Task objective
Set down all of the data exactly as it appears.

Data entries
***

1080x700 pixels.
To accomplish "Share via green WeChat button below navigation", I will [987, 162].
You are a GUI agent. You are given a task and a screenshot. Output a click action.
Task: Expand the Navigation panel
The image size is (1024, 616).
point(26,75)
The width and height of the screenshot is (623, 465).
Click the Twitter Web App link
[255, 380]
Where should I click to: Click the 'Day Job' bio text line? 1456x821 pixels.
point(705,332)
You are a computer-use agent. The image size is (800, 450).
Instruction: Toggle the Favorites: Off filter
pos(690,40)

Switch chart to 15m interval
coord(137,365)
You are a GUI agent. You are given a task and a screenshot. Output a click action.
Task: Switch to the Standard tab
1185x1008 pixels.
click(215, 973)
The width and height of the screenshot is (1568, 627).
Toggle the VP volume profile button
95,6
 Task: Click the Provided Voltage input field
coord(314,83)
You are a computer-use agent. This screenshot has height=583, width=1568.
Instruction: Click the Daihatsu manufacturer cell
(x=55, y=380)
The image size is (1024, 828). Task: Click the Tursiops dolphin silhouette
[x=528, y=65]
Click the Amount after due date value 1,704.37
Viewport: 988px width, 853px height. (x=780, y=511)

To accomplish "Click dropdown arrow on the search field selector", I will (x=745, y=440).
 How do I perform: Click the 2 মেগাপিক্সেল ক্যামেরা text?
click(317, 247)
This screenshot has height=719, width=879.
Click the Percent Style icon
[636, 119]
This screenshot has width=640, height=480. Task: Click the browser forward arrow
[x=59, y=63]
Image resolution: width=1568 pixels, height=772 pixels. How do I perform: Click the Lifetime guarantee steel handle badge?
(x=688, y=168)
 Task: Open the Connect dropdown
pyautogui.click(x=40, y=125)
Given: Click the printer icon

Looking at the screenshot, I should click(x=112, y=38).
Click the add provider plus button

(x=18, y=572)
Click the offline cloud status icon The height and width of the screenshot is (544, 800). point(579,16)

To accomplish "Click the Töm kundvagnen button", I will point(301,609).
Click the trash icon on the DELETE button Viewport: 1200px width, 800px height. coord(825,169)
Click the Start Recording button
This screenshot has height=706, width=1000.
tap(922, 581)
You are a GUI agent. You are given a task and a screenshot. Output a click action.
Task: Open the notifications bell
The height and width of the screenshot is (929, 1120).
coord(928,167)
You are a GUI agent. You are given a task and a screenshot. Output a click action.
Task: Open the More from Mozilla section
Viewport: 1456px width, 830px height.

***

Exercise solution
1080x700 pixels.
To accomplish "Share via green WeChat button below navigation", I will [987, 162].
You are a GUI agent. You are given a task and a screenshot. Output a click action.
Task: Expand the Navigation panel
The image size is (1024, 616).
point(26,75)
The width and height of the screenshot is (623, 465).
Click the Twitter Web App link
[255, 380]
Where should I click to: Click the 'Day Job' bio text line? 1456x821 pixels.
point(705,332)
You are a computer-use agent. The image size is (800, 450).
Instruction: Toggle the Favorites: Off filter
pos(690,40)

Switch chart to 15m interval
coord(137,365)
You are a GUI agent. You are given a task and a screenshot. Output a click action.
Task: Switch to the Standard tab
1185x1008 pixels.
click(215, 973)
The width and height of the screenshot is (1568, 627).
Toggle the VP volume profile button
95,6
 Task: Click the Provided Voltage input field
coord(314,83)
You are a computer-use agent. This screenshot has height=583, width=1568.
Instruction: Click the Daihatsu manufacturer cell
(x=55, y=380)
The image size is (1024, 828). Task: Click the Tursiops dolphin silhouette
[x=528, y=65]
Click the Amount after due date value 1,704.37
Viewport: 988px width, 853px height. (x=780, y=511)

To accomplish "Click dropdown arrow on the search field selector", I will (x=745, y=440).
 How do I perform: Click the 2 মেগাপিক্সেল ক্যামেরা text?
click(317, 247)
This screenshot has height=719, width=879.
Click the Percent Style icon
[636, 119]
This screenshot has width=640, height=480. Task: Click the browser forward arrow
[x=59, y=63]
Image resolution: width=1568 pixels, height=772 pixels. How do I perform: Click the Lifetime guarantee steel handle badge?
(x=688, y=168)
 Task: Open the Connect dropdown
pyautogui.click(x=40, y=125)
Given: Click the printer icon

Looking at the screenshot, I should click(x=112, y=38).
Click the add provider plus button

(x=18, y=572)
Click the offline cloud status icon The height and width of the screenshot is (544, 800). point(579,16)

To accomplish "Click the Töm kundvagnen button", I will point(301,609).
Click the trash icon on the DELETE button Viewport: 1200px width, 800px height. coord(825,169)
Click the Start Recording button
This screenshot has height=706, width=1000.
tap(922, 581)
You are a GUI agent. You are given a task and a screenshot. Output a click action.
Task: Open the notifications bell
The height and width of the screenshot is (929, 1120).
coord(928,167)
You are a GUI agent. You are given a task and a screenshot. Output a click action.
Task: Open the More from Mozilla section
Viewport: 1456px width, 830px height.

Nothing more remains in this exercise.